А вот машинописные воспоминания самого Роскина, который, оказывается, в тот вечер пришел к Анне Катаевой в отсутствие ее мужа, но их общение прервало появление Маяковского. Мемуар очевидно недоброжелателен по отношению к Валентину Петровичу — получается, что это он подтолкнул поэта застрелиться (кстати, по Роскину, Маяковский в тот вечер не пил): «С 1928 года я был в дружеских отношениях с женой Валентина Катаева и часто бывал у них в доме, где собиралась целая компания писателей… Я пришел довольно рано, часов в восемь, к Катаевым на Сретенку, в Головин переулок. Вскоре пришел неожиданно Владимир Владимирович и, так как Катаева не было дома, стал недовольно и нервно ходить по квартире… К часам девяти с половиной пришли Олеша и Катаев. В столовой стали накрывать на стол. Валентин Петрович пошел за вином, за шампанским… Пока готовили ужин, Олеша и Катаев, заметив настроение Владимира Владимировича, все время подшучивали над ним, вспоминая положение из «Квадратуры круга» (переживет или не переживет?)… Начали пить шампанское. Маяковский ничего не пил, встал и вышел в другую комнату и снова начал мрачно шагать. Хозяйка дома забеспокоилась, что его нет. Катаев сказал: «Что ты беспокоишься, Маяковский не застрелится. Эти современные любовники не стреляются». Владимир Владимирович должен был это слышать… Все почувствовали неловкость… Маяковский вернулся в столовую, видно было, что он все слышал… Стало светать. В апреле ведь в 5 уже совсем светло. Владимир Владимирович обнял мать Катаевой, поцеловал Валентина Петровича, и мы вышли последними».
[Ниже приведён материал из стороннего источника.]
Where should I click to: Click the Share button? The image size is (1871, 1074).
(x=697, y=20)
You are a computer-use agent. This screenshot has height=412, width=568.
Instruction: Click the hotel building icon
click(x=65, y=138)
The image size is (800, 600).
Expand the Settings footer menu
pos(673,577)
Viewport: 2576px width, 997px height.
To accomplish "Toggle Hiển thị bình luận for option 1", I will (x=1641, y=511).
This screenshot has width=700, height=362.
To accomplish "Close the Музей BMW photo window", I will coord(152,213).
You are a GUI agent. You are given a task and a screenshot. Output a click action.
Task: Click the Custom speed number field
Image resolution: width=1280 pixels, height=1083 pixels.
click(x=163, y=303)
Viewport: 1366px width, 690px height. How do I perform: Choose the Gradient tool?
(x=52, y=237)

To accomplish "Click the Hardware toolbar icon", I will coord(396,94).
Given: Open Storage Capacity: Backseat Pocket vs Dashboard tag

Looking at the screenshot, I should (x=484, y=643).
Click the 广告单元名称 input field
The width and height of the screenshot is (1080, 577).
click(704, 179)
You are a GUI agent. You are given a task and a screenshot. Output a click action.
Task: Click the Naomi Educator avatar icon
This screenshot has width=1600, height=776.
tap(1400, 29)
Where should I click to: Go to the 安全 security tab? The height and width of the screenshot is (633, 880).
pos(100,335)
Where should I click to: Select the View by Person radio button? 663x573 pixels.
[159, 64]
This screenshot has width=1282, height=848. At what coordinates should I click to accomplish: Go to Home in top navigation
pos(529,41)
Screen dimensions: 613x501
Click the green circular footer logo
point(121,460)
Катанян писал о том вечере со слов Регинина: «Маяковский был мрачный… Катаев сказал — не бойтесь. Вертеров больше нет, не повесится…[81] Остряков много было. Мог он это слышать? Не знаю. Шумно было».
Утром Маяковский заехал за Норой, отвез к себе на Лубянку, требовал немедленно бросить мужа и театр, она отказалась, он резко отослал ее, и только она вышла — раздался выстрел.
«Очень поздним утром меня разбудил повторный телефонный звонок, — писал Катаев. — Первого я не услышал.